*PROVIDED TEXT:*
******************************

# One call insurance buyers beware 🤬



## Steveom2

Just a heads up folks regarding one call insurance,long story but took out policy with them and in less than an hour I wanted to cancel,yes that’s fine sir but in our terms and conditions (Who reads them throughly)they’ll be a £50 setting up fee. Absolutely fuming.
Please be warned 🤦


----------



## Johnny Kebab

What made you want to cancel in less than an hour?


----------



## Andyblue

*One call insurance buyers beware *

And in addition to above, have you now read the T&C to see if it actually does say that ?

I know mine has a cancellation fee, but wouldn't know if it's applicable after a period of time or not ? Kind of think it's applicable when the insurance is valid - ie the date you want to start the insurance from...


----------



## Steveom2

Andyblue said:


> And in addition to above, have you now read the T&C to see if it actually does say that ?
> 
> I know mine has a cancellation fee, but wouldn't know if it's applicable after a period of time or not ? Kind of think it's applicable when the insurance is valid - ie the date you want to start the insurance from...


No mate far to angry atm 😡


----------



## Steveom2

Johnny Kebab said:


> What made you want to cancel in less than an hour?


Well you did ask lol,got my renewal from Hastings and they were over £100 move expensive than my latest comparisons,so took out policy with one call,I then called Hastings to cancel auto renew and hey presto we can beat that by £20 (hmmm what detailing stuff can I buy) so renewed and contacted one tw**ts only to told you owe us £50 for setting up policy,wtf?

******************************

*DATA SEGMENT:*
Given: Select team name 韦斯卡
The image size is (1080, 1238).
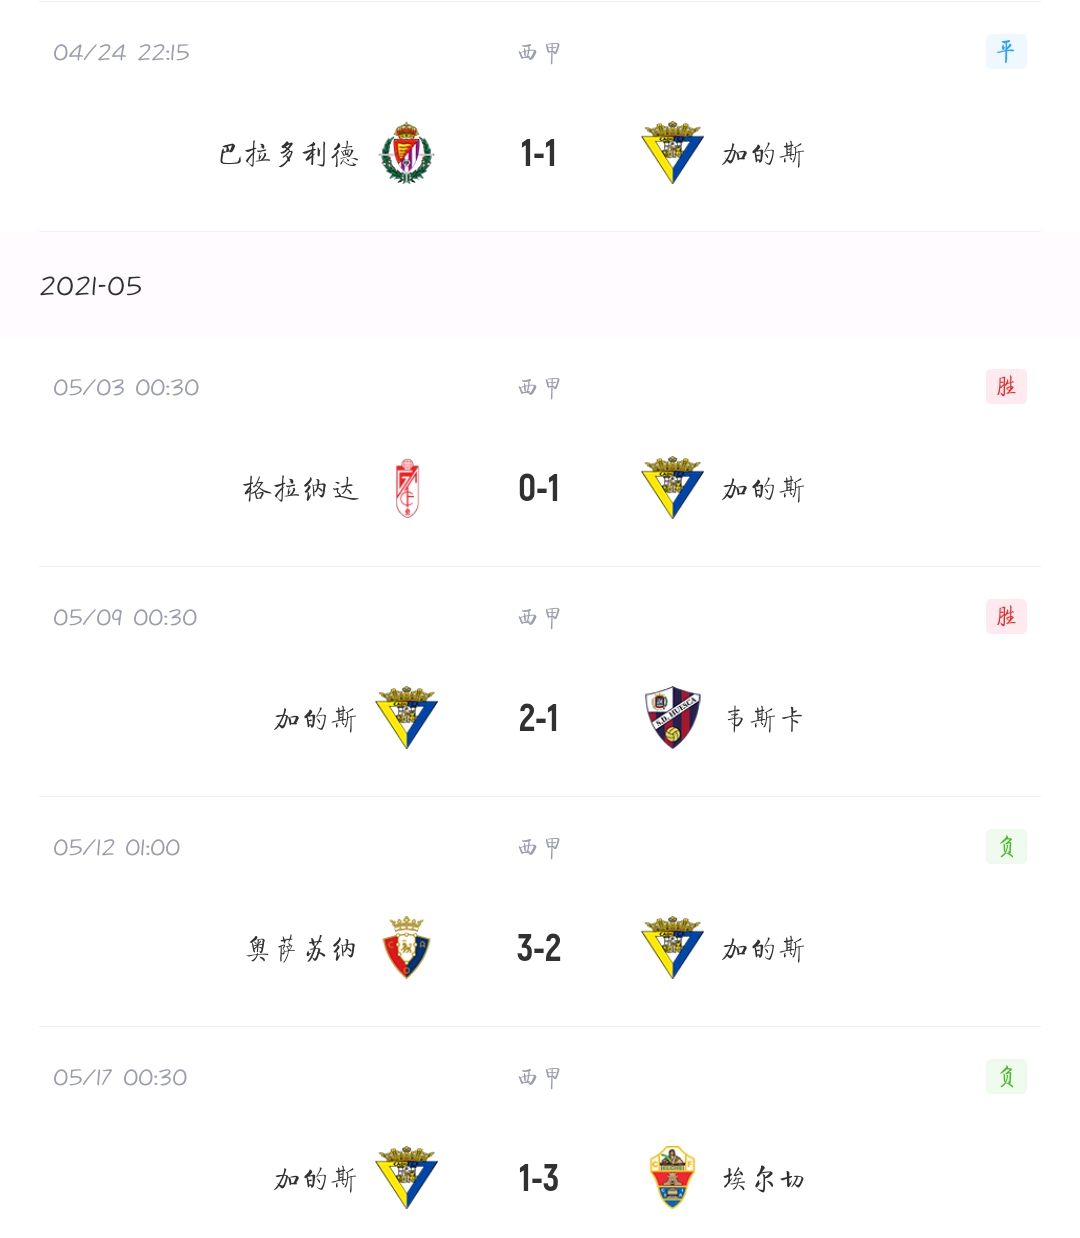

******************************

*TASKS AND EXERCISES:*
(a) In the forum thread about One Call insurance, which company sent Steveom2 a renewal?
(b) Say whether each statement agrees with the forum thread above. Answer yes or no for each and quote the words of the thread that decide it.
(i) Steveom2 wanted to cancel the One Call policy within an hour of taking it out.
(ii) Andyblue says their own policy has no cancellation fee.
(iii) Hastings said it could beat the price by £20.

*WORKED ANSWERS:*
(a) Hastings

(b)
(i) Yes: "in less than an hour I wanted to cancel"
(ii) No: "I know mine has a cancellation fee"
(iii) Yes: "we can beat that by £20"